Single-cell landscape of mouse lungs exposed to intermittent hypoxia.

Abstract

BACKGROUND: Obstructive sleep apnea-hypopnea syndrome (OSAHS) is a prevalent respiratory disorder characterized by intermittent hypoxia (IH), which promotes pulmonary complications. However, the cellular and molecular mechanisms underlying IH-induced lung remodeling remain poorly understood. METHODS: We performed comprehensive single-cell RNA sequencing (scRNA-seq) analysis of lung tissue from IH-exposed mice (GSE145435).
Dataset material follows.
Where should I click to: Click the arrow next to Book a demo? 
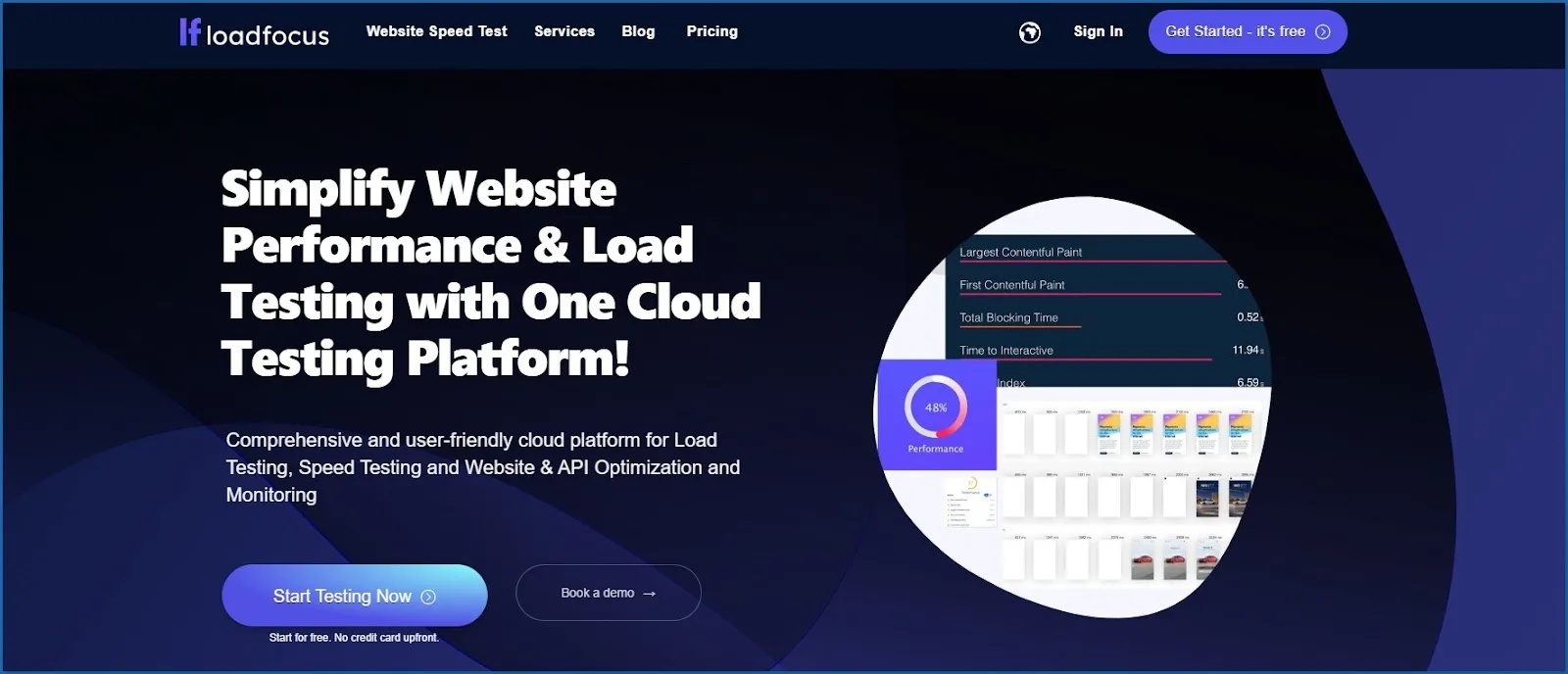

Computational approaches were used to characterize cellular heterogeneity, transcriptional programs, and cell-cell interactions. Key findings were validated using intervention studies with the SP1 inhibitor plicamycin. RESULTS: Our analysis revealed the following: IH induced: (1) the expansion of four distinct fibroblast subsets; (2) polarization of proinflammatory Mφ1 (IL-18 high) with activated PPAR signaling; (3) altered T-cell dynamics featuring CD4⁺ T-cell accumulation and reduced memory T cells; (4) endothelial remodeling (endo2 subtype dominance) mediated by Ccl6-Ccr2 interactions. Moreover, SP1 inhibition attenuated IH-induced pathology, reducing collagen deposition and inflammatory markers. CONCLUSIONS: This study identifies SP1 as a master regulator of IH-induced pulmonary remodeling through coordinated control of fibrotic, inflammatory, and vascular pathways. These findings provide mechanistic insights into OSAHS-related complications and highlight SP1 inhibition as a potential therapeutic strategy for hypoxia-induced lung injury.